Séparatismes
La République française, indivisible, laïque, démocratique et sociale, est confrontée depuis longtemps à des tentations centrifuges qualifiées successivement de cléricalisme, puis de communautarisme et aujourd’hui de séparatisme.
Face à ce danger, le président de la République a affirmé à l’occasion du 150e anniversaire de la Troisième République, que la « République n’admet aucune aventure séparatiste » et annonce une loi sur le sujet. Traitons donc tous les séparatismes, quels qu’ils soient, car ils sont multiples.
Le repli identitaire à base religieuse est une réalité. Il y a chez certains une incontestable instrumentalisation du religieux pour essayer de se soustraire aux lois de la République, imposer une organisation de fait séparatiste, et mettre en danger l’indivisibilité de la République. On observe du radicalisme croissant chez les islamistes, les hindouistes, les évangéliques, les juifs orthodoxes, les catholiques intégristes… Cette pression du religieux sur le politique, qui touche une partie du corps social et qui peut concerner tous les sujets (en particulier l’égalité entre les femmes et les hommes), toutes les religions et tous les territoires, doit être combattue sans faiblesse. Si la laïcité protège le droit de croire ou de ne pas croire des individus dès lors qu’il est le produit de leur liberté, le droit aussi de s’extraire de son groupe d’origine, il ne faut rien céder à ceux qui prétendent que les lois de leur Dieu sont supérieures aux lois de la République. La Ligue de l’enseignement, mouvement d’éducation populaire qui a grandement contribué, dès sa création, à faire partager le principe de laïcité par les citoyens en développant des actions culturelles, sportives, associatives ou encore de loisirs, a pris historiquement, prend aujourd’hui, et prendra demain toute sa part dans ce combat.

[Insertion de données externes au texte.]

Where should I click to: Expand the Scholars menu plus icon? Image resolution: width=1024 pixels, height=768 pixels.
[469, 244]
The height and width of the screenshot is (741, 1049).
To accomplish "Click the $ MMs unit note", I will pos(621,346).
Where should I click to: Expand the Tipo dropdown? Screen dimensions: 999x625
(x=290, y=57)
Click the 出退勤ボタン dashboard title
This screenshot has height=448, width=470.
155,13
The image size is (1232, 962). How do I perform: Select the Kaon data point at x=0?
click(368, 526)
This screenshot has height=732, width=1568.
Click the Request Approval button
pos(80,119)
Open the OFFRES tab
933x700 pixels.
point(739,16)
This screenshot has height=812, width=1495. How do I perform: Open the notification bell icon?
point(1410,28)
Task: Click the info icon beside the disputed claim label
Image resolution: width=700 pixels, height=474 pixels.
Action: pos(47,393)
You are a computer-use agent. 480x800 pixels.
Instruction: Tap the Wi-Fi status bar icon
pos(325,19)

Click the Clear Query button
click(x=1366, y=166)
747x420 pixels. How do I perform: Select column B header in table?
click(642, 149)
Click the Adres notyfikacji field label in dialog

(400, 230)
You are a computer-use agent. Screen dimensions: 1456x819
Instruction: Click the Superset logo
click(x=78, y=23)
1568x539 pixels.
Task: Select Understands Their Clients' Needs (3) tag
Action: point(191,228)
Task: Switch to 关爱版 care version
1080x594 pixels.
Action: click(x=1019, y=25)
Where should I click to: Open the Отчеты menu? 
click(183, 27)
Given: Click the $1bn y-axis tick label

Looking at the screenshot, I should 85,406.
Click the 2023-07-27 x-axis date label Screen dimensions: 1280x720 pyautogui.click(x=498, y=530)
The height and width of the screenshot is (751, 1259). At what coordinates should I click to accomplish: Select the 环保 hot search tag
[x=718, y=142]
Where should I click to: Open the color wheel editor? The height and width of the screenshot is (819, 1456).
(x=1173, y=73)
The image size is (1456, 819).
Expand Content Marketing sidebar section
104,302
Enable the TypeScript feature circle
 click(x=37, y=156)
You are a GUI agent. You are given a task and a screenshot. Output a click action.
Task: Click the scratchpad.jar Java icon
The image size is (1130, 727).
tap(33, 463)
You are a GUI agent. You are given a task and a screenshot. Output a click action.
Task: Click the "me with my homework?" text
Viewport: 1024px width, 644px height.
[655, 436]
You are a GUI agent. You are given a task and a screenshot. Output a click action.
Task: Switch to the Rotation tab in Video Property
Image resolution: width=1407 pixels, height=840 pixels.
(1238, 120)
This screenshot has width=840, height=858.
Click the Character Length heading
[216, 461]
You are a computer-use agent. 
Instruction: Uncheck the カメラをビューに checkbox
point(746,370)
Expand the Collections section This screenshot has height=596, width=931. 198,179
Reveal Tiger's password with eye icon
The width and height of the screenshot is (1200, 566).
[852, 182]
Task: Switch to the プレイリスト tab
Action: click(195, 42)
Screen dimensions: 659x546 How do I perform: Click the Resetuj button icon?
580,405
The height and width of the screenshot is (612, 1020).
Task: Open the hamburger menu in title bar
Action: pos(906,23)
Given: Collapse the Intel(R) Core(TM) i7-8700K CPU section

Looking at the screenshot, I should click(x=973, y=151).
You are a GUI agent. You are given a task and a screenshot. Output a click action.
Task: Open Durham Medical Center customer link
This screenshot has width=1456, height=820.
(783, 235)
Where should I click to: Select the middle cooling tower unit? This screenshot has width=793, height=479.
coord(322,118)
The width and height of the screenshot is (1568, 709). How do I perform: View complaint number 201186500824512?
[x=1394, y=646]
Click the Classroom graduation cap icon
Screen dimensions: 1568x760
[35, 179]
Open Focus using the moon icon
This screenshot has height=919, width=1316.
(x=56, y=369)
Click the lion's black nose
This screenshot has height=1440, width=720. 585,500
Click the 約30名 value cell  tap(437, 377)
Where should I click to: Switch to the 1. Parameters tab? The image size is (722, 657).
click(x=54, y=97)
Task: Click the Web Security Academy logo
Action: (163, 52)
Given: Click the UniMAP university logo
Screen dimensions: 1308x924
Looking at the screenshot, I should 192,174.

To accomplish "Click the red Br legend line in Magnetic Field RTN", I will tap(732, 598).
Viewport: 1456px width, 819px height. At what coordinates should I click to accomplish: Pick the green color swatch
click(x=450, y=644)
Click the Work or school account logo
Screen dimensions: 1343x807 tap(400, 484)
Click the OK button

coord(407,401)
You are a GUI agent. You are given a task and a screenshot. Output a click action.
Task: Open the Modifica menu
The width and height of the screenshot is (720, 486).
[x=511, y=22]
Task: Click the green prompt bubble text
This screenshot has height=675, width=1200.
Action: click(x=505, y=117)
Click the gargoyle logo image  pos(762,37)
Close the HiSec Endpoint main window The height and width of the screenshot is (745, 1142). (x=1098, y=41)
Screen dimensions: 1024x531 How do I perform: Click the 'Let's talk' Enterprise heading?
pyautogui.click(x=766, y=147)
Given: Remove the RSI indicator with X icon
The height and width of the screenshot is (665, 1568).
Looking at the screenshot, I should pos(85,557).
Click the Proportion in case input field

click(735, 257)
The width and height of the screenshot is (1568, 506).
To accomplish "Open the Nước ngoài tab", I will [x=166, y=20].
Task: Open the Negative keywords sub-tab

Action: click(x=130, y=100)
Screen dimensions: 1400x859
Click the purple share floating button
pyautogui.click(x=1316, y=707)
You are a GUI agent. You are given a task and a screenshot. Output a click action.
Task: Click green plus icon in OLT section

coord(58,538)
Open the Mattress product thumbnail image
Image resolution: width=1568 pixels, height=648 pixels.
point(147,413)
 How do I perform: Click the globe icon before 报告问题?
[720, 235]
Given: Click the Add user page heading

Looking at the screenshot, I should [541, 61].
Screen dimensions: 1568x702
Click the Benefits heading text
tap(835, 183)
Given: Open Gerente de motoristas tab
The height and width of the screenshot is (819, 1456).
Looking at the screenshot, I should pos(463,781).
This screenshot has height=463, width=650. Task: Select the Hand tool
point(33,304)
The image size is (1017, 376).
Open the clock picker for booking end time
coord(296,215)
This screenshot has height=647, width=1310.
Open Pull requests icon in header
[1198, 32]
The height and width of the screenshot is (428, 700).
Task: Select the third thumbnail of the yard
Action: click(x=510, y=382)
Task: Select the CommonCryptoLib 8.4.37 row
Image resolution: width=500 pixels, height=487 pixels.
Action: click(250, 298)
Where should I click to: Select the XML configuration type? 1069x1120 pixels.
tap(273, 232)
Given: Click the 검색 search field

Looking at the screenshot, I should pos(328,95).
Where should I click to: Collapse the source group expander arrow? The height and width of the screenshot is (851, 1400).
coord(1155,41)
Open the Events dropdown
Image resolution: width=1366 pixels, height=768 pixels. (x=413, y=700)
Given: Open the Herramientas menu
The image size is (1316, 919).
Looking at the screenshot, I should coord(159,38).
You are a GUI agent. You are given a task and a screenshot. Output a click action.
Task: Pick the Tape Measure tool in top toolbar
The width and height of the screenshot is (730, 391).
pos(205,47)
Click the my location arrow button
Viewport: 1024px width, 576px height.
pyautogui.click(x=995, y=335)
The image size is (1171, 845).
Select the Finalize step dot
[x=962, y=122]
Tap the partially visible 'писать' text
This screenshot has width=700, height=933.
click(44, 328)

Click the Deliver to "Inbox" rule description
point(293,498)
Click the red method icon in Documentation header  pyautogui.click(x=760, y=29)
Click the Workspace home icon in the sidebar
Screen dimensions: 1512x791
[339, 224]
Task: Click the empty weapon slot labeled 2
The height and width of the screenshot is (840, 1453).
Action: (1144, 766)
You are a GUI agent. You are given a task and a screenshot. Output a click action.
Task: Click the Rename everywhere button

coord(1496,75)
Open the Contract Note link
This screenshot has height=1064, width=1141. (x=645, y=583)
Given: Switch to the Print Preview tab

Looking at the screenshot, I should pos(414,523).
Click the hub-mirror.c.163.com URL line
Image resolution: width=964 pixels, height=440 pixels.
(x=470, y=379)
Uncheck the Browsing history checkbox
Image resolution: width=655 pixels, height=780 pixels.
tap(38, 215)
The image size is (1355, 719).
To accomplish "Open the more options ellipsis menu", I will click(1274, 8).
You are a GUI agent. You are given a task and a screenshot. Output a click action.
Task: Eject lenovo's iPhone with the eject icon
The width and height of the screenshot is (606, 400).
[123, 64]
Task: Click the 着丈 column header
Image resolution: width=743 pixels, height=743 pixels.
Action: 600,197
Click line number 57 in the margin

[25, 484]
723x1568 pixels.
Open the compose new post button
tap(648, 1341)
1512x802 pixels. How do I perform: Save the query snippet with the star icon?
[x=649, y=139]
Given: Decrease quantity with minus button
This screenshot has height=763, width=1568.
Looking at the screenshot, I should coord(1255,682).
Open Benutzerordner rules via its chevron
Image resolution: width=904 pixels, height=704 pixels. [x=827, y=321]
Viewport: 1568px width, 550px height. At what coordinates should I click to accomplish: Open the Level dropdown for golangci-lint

Mais la question sociale, qui n’explique certes pas toutes nos difficultés, permet tout de même d’en comprendre une part non négligeable. Aujourd’hui, les besoins économiques et sociaux fondamentaux de beaucoup de nos concitoyens ne sont pas satisfaits, une grande partie des
pauvres est concentrée dans certains territoires. Le repli sur soi est ici largement subi. Dans le même temps, certains riches, de plus en plus riches, font le choix de la sécession. Ce séparatisme social, subi par une partie de la population, mais voulu par une autre partie doit également être combattu, car il est un frein puissant à la cohésion sociale et est incompatible avec l’idéal républicain. Il façonne une France dans laquelle des classes sociales différentes se rencontrent de moins en moins, se parlent de moins en moins, les enfants sont de moins en moins scolarisés ensemble, et dans laquelle le « vivre ensemble » laïque risque de devenir une incantation qui ne rassure que ceux qui ne veulent rien voir. Le séparatisme des exilés fiscaux ou celui de ces communes qui préfèrent payer une amende plutôt que d’avoir leur quota de logements sociaux est aussi un problème pour la République. Et si pour un citoyen la fraternité républicaine est absente, alors la tentation est grande de se donner une identité et de se construire une fraternité alternative à travers son groupe religieux. La question religieuse peut donc recouvrir en partie la question sociale et la question identitaire. Quand la République recule et ne remplit plus ses obligations politiques, économiques et sociales, les religions, quelles qu’elles soient, avancent. Quand la République laisse faire ou, pire, organise l’entre-soi en finançant par exemple la concurrence privée de son enseignement public, elle se met en difficulté. Ce n’est pas tant la diversité culturelle qui menace l’unité de la société que l’inégalité persistante des conditions et les discriminations. Notre République a besoin de davantage de fraternité. La loi sur le séparatisme en préparation nous fera-t-elle progresser dans ce domaine ?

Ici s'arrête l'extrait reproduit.